GOAL> Copy out, character for character, the stretch of the material from the line containing "View TboyTheSinner's user profile" through the end of the material, including both of those lines.

┌─ DATA TO PROCESS

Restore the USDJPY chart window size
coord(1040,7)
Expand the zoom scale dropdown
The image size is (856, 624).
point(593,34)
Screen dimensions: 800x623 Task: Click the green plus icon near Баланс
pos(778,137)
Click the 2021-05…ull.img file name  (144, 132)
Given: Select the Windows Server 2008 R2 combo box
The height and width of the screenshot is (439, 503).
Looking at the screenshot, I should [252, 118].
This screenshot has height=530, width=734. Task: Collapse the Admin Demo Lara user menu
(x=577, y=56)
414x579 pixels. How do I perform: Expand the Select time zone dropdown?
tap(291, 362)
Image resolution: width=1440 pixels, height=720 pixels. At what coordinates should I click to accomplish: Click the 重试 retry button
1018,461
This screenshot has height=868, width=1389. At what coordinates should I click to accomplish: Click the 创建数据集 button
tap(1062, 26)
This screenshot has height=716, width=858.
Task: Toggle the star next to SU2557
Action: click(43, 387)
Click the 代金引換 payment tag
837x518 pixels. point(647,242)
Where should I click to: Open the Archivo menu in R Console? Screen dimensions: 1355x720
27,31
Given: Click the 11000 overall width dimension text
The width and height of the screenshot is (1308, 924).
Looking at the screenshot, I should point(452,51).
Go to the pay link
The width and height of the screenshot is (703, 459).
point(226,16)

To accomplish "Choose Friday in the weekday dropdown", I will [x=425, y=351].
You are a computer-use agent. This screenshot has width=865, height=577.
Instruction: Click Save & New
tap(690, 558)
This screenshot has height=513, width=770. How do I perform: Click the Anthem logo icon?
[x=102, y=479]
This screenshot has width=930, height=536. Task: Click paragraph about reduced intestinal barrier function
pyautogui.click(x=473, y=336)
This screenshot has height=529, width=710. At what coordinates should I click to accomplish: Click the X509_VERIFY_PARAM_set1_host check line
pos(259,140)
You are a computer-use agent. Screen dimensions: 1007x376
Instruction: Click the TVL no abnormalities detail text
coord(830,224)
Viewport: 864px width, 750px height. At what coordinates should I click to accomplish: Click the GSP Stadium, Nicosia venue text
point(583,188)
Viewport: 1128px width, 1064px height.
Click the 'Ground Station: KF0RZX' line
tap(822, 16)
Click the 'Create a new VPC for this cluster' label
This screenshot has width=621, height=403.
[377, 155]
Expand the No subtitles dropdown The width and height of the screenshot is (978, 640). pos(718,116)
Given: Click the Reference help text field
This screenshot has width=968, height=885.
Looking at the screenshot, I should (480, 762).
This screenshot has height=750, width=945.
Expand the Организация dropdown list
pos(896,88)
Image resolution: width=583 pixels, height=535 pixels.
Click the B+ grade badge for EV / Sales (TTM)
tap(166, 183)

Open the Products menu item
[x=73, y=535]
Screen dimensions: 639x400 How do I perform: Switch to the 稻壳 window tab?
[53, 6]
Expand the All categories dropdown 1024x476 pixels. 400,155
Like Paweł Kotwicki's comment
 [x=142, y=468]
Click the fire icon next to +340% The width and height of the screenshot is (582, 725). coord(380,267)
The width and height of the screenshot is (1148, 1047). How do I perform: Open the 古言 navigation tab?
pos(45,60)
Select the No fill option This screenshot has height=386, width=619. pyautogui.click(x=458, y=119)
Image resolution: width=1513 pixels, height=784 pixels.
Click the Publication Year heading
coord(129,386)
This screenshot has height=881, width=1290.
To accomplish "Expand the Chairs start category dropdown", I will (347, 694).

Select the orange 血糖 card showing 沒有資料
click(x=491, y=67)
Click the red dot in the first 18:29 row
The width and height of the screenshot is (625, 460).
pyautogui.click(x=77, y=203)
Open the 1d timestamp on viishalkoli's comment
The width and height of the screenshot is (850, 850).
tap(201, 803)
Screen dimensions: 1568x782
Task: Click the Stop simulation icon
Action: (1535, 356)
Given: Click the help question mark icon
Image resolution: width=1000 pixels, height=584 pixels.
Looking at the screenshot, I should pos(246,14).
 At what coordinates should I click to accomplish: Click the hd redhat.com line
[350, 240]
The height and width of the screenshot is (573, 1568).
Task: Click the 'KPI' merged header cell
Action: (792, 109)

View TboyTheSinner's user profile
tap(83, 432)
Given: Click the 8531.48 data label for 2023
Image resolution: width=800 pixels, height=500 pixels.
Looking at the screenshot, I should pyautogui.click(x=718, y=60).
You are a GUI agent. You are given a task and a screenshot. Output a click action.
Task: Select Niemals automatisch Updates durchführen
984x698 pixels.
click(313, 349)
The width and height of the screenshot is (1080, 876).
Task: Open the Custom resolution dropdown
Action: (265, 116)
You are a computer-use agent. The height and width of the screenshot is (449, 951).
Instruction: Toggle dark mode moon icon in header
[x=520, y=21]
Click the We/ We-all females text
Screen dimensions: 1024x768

└─

PROBLEM SOLUTION>
View TboyTheSinner's user profile
tap(83, 432)
Given: Click the 8531.48 data label for 2023
Image resolution: width=800 pixels, height=500 pixels.
Looking at the screenshot, I should pyautogui.click(x=718, y=60).
You are a GUI agent. You are given a task and a screenshot. Output a click action.
Task: Select Niemals automatisch Updates durchführen
984x698 pixels.
click(313, 349)
The width and height of the screenshot is (1080, 876).
Task: Open the Custom resolution dropdown
Action: (265, 116)
You are a computer-use agent. The height and width of the screenshot is (449, 951).
Instruction: Toggle dark mode moon icon in header
[x=520, y=21]
Click the We/ We-all females text
Screen dimensions: 1024x768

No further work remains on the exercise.